What you should do
Reproduce the entries that follow, exactly and in full.

Stored items:
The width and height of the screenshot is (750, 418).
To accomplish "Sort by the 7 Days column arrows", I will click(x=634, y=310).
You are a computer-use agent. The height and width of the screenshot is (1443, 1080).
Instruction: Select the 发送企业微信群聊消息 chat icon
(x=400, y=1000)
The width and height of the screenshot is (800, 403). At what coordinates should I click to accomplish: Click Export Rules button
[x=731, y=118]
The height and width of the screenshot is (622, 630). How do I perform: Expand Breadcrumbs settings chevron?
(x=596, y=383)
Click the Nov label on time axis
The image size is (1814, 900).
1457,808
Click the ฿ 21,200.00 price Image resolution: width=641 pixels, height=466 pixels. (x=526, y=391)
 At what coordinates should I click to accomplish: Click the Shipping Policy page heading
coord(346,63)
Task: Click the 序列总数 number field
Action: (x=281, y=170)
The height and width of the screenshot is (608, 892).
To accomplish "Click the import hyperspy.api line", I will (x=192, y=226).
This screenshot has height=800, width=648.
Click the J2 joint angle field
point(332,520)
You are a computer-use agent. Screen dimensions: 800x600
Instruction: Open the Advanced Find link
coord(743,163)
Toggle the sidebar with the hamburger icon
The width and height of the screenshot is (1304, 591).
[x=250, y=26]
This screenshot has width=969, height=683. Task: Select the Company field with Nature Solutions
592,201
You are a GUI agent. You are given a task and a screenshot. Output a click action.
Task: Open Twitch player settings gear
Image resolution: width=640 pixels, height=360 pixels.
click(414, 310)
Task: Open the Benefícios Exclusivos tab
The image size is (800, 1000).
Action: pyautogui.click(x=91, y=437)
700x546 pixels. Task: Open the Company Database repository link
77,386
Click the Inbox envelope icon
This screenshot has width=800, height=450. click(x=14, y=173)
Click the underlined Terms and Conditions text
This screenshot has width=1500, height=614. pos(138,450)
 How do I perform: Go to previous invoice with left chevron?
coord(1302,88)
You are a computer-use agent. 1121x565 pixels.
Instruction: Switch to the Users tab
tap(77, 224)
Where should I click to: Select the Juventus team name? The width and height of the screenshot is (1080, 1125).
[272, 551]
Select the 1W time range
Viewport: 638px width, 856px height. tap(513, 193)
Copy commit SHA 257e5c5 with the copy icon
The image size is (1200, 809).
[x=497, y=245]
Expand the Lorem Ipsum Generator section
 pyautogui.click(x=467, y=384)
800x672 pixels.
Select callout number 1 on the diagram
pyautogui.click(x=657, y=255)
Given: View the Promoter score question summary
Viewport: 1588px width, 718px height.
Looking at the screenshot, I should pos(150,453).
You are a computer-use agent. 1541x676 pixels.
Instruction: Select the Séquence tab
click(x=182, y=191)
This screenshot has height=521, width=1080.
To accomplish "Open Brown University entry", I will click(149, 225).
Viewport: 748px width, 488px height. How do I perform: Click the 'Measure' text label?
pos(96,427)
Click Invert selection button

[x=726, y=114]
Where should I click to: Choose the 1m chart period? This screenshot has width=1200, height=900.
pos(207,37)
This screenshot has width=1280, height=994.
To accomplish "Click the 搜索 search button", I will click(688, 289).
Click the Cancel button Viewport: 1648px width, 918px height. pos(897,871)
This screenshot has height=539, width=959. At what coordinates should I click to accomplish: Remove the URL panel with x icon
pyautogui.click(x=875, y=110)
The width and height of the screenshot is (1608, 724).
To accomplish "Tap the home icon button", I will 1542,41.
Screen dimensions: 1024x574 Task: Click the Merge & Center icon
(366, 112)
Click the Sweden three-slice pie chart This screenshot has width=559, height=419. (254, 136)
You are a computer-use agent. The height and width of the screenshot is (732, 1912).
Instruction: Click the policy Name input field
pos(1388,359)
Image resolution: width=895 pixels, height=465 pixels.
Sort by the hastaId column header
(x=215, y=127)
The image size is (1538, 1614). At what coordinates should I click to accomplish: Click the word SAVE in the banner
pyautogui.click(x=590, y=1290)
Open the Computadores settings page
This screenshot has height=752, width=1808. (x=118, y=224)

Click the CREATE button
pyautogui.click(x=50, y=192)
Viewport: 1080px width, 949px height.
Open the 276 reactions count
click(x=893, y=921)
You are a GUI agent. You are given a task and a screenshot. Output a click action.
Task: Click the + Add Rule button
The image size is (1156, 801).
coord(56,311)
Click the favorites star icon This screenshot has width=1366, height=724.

Response to the task
The width and height of the screenshot is (750, 418).
To accomplish "Sort by the 7 Days column arrows", I will click(x=634, y=310).
You are a computer-use agent. The height and width of the screenshot is (1443, 1080).
Instruction: Select the 发送企业微信群聊消息 chat icon
(x=400, y=1000)
The width and height of the screenshot is (800, 403). At what coordinates should I click to accomplish: Click Export Rules button
[x=731, y=118]
The height and width of the screenshot is (622, 630). How do I perform: Expand Breadcrumbs settings chevron?
(x=596, y=383)
Click the Nov label on time axis
The image size is (1814, 900).
1457,808
Click the ฿ 21,200.00 price Image resolution: width=641 pixels, height=466 pixels. (x=526, y=391)
 At what coordinates should I click to accomplish: Click the Shipping Policy page heading
coord(346,63)
Task: Click the 序列总数 number field
Action: (x=281, y=170)
The height and width of the screenshot is (608, 892).
To accomplish "Click the import hyperspy.api line", I will (x=192, y=226).
This screenshot has height=800, width=648.
Click the J2 joint angle field
point(332,520)
You are a computer-use agent. Screen dimensions: 800x600
Instruction: Open the Advanced Find link
coord(743,163)
Toggle the sidebar with the hamburger icon
The width and height of the screenshot is (1304, 591).
[x=250, y=26]
This screenshot has width=969, height=683. Task: Select the Company field with Nature Solutions
592,201
You are a GUI agent. You are given a task and a screenshot. Output a click action.
Task: Open Twitch player settings gear
Image resolution: width=640 pixels, height=360 pixels.
click(414, 310)
Task: Open the Benefícios Exclusivos tab
The image size is (800, 1000).
Action: pyautogui.click(x=91, y=437)
700x546 pixels. Task: Open the Company Database repository link
77,386
Click the Inbox envelope icon
This screenshot has width=800, height=450. click(x=14, y=173)
Click the underlined Terms and Conditions text
This screenshot has width=1500, height=614. pos(138,450)
 How do I perform: Go to previous invoice with left chevron?
coord(1302,88)
You are a computer-use agent. 1121x565 pixels.
Instruction: Switch to the Users tab
tap(77, 224)
Where should I click to: Select the Juventus team name? The width and height of the screenshot is (1080, 1125).
[272, 551]
Select the 1W time range
Viewport: 638px width, 856px height. tap(513, 193)
Copy commit SHA 257e5c5 with the copy icon
The image size is (1200, 809).
[x=497, y=245]
Expand the Lorem Ipsum Generator section
 pyautogui.click(x=467, y=384)
800x672 pixels.
Select callout number 1 on the diagram
pyautogui.click(x=657, y=255)
Given: View the Promoter score question summary
Viewport: 1588px width, 718px height.
Looking at the screenshot, I should pos(150,453).
You are a computer-use agent. 1541x676 pixels.
Instruction: Select the Séquence tab
click(x=182, y=191)
This screenshot has height=521, width=1080.
To accomplish "Open Brown University entry", I will click(149, 225).
Viewport: 748px width, 488px height. How do I perform: Click the 'Measure' text label?
pos(96,427)
Click Invert selection button

[x=726, y=114]
Where should I click to: Choose the 1m chart period? This screenshot has width=1200, height=900.
pos(207,37)
This screenshot has width=1280, height=994.
To accomplish "Click the 搜索 search button", I will click(688, 289).
Click the Cancel button Viewport: 1648px width, 918px height. pos(897,871)
This screenshot has height=539, width=959. At what coordinates should I click to accomplish: Remove the URL panel with x icon
pyautogui.click(x=875, y=110)
The width and height of the screenshot is (1608, 724).
To accomplish "Tap the home icon button", I will 1542,41.
Screen dimensions: 1024x574 Task: Click the Merge & Center icon
(366, 112)
Click the Sweden three-slice pie chart This screenshot has width=559, height=419. (254, 136)
You are a computer-use agent. The height and width of the screenshot is (732, 1912).
Instruction: Click the policy Name input field
pos(1388,359)
Image resolution: width=895 pixels, height=465 pixels.
Sort by the hastaId column header
(x=215, y=127)
The image size is (1538, 1614). At what coordinates should I click to accomplish: Click the word SAVE in the banner
pyautogui.click(x=590, y=1290)
Open the Computadores settings page
This screenshot has height=752, width=1808. (x=118, y=224)

Click the CREATE button
pyautogui.click(x=50, y=192)
Viewport: 1080px width, 949px height.
Open the 276 reactions count
click(x=893, y=921)
You are a GUI agent. You are given a task and a screenshot. Output a click action.
Task: Click the + Add Rule button
The image size is (1156, 801).
coord(56,311)
Click the favorites star icon This screenshot has width=1366, height=724.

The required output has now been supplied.